124. Coming to meet (III)
Updated: Jan 23, 2021
We should all appreciate black women a great deal more than we do already, so runs the orthodoxy of the contemporary West. This view is intimately tied up with the West’s hegemonic ideology, progressivism, an ideology that celebrates women, ethnic minorities (particularly black Africans), and sexual minorities with the same vigour as the USSR celebrated workers and peasants. So we find, with obsequious faithfulness, the Western middle class will affirm that black people invented sea shanties or traffic lights before, sad to relate, wicked white men stole these innovations away. There is even a film—Hidden Figures (2016)—that claims black women were the animating genius behind America’s Apollo program.
At the general level, the celebration of black Africans stems from a universal sense of reaction formation and a perversion of a genuine human desire not to be cruel. While there are aspects of civilisation in Africa—such as Great Zimbabwe—there is nothing to compare with the achievements of the Chinese or the Indians, great civilisations in their own right. For the most part, there is a human desire not to trample on a man who is already down—and Africa is very down indeed.
At the specific level, the cult grows from sentimental Victorian religion. In Gone with the Wind (1939) we see the idealised “black mammy”; a woman with ample bosom, infinite warmth, and child-like wisdom.
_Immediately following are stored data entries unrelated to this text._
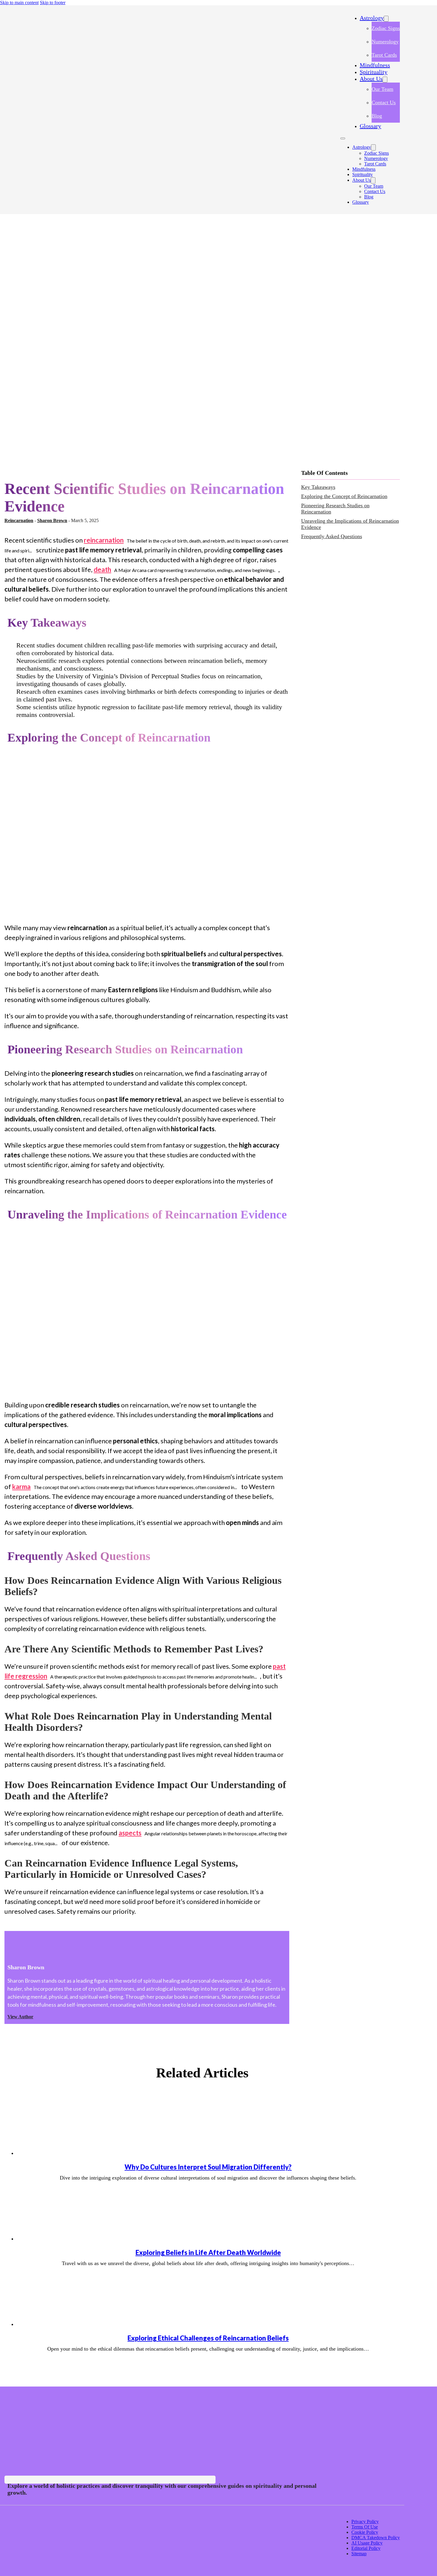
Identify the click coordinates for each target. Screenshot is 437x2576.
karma (21, 1487)
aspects (130, 1833)
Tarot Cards (384, 55)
This stereotype was based on an aspect of reality, as stereotypes usually are—and it was finessed into sentimentalism by the Victorians. It is easy to see how this trope has been extended for ideological purposes; it is not a great leap from the all-sustaining black mammy to the “hidden figures” behind the Apollo program. Deeper yet, the European occult tradition celebrates the figure of the “Black Madonna”; the Black Madonna was not racially black, but the colour black is associated with wisdom in this tradition. Hence when progressive ideology makes use of black people as exemplars of wisdom they are reaching into the deepest aspects of European man’s psyche.
It has become a cliché that Morgan Freeman (literally the “free man”; emphatically no longer a slave) should play God in any film; when he does so, he extends the archetype of Uncle Remus or Uncle Tom, the wise old slave who educates massah; he give the cold clever white man back his soul. Barack Obama and Martin Luther King Jr. were two men specifically styled in such a way that they conformed to this archetype, the wise old negro preacher to whom we can all nod along. The negro preacher has, in his simplicity, the wisdom of a child; and it is no coincidence that our society also sentimentalises children, even though children are cruel conformists.
This all grows from the sentimental aspects of the priestly class and the way they cultivate the middle-class need to be holier-than-thou. The middle class is always precarious, but they can at least have moral superiority over others; and it is this desire for moral superiority that fuels the contemporary left—even as they extend the archetype, the priestly class produces new works condemning such portrayals as “racist”; yet they merely reinvent the archetype in a new form, from Gone with the Wind to Hidden Figures.
The sentimental process extends beyond race. The reactionary opium addict, de Quincey, spent his teenage years in the early 1800s tramping about London with a sixteen-year-old prostitute; but by the century’s end, with the middle class in the saddle, such writing became aristocratic decadence. Women were “the angels in the home” and feminism, for all its phoney talk of sex positivity, is merely the extension of Victorian middle-class sentimentalism regarding women—they can do no wrong; they are the shining light for men—into an ideological form. Only a brute could not “believe all women” as a good middle-class man would do—and we are all middle class today. We are all good sentimentalists and, as Hemingway observed, quite justly, all sentimentalists are cruel.